> _Assigned task_: Write the data out again, exactly as given.

> _Material shown_:

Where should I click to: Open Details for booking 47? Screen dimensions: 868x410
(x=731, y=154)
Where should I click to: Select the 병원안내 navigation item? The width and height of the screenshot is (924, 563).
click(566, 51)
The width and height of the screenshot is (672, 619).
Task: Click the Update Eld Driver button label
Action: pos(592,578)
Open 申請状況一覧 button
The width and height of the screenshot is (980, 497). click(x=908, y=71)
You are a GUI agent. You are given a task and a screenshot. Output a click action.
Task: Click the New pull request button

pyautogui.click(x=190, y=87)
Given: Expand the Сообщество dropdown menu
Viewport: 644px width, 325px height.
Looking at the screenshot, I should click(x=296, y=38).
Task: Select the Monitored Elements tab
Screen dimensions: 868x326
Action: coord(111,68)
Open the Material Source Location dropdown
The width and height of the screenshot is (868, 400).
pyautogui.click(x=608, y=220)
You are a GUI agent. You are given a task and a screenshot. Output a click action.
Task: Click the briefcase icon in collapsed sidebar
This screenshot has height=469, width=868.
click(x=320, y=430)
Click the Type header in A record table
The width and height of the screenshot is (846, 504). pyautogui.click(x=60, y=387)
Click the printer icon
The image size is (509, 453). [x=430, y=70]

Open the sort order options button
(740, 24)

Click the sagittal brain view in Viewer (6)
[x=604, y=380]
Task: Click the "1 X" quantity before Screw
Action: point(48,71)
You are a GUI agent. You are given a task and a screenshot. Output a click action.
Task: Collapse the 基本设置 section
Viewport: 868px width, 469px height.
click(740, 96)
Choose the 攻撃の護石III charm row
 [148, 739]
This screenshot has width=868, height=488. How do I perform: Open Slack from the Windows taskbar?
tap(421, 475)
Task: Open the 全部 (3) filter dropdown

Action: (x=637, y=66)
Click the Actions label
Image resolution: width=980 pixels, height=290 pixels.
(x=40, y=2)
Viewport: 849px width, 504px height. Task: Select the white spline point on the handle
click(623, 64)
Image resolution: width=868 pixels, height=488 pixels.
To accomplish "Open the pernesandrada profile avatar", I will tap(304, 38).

> _Answer to this problem_:
Where should I click to: Open Details for booking 47? Screen dimensions: 868x410
(x=731, y=154)
Where should I click to: Select the 병원안내 navigation item? The width and height of the screenshot is (924, 563).
click(566, 51)
The width and height of the screenshot is (672, 619).
Task: Click the Update Eld Driver button label
Action: pos(592,578)
Open 申請状況一覧 button
The width and height of the screenshot is (980, 497). click(x=908, y=71)
You are a GUI agent. You are given a task and a screenshot. Output a click action.
Task: Click the New pull request button

pyautogui.click(x=190, y=87)
Given: Expand the Сообщество dropdown menu
Viewport: 644px width, 325px height.
Looking at the screenshot, I should click(x=296, y=38).
Task: Select the Monitored Elements tab
Screen dimensions: 868x326
Action: coord(111,68)
Open the Material Source Location dropdown
The width and height of the screenshot is (868, 400).
pyautogui.click(x=608, y=220)
You are a GUI agent. You are given a task and a screenshot. Output a click action.
Task: Click the briefcase icon in collapsed sidebar
This screenshot has height=469, width=868.
click(x=320, y=430)
Click the Type header in A record table
The width and height of the screenshot is (846, 504). pyautogui.click(x=60, y=387)
Click the printer icon
The image size is (509, 453). [x=430, y=70]

Open the sort order options button
(740, 24)

Click the sagittal brain view in Viewer (6)
[x=604, y=380]
Task: Click the "1 X" quantity before Screw
Action: point(48,71)
You are a GUI agent. You are given a task and a screenshot. Output a click action.
Task: Collapse the 基本设置 section
Viewport: 868px width, 469px height.
click(740, 96)
Choose the 攻撃の護石III charm row
 [148, 739]
This screenshot has width=868, height=488. How do I perform: Open Slack from the Windows taskbar?
tap(421, 475)
Task: Open the 全部 (3) filter dropdown

Action: (x=637, y=66)
Click the Actions label
Image resolution: width=980 pixels, height=290 pixels.
(x=40, y=2)
Viewport: 849px width, 504px height. Task: Select the white spline point on the handle
click(623, 64)
Image resolution: width=868 pixels, height=488 pixels.
To accomplish "Open the pernesandrada profile avatar", I will tap(304, 38).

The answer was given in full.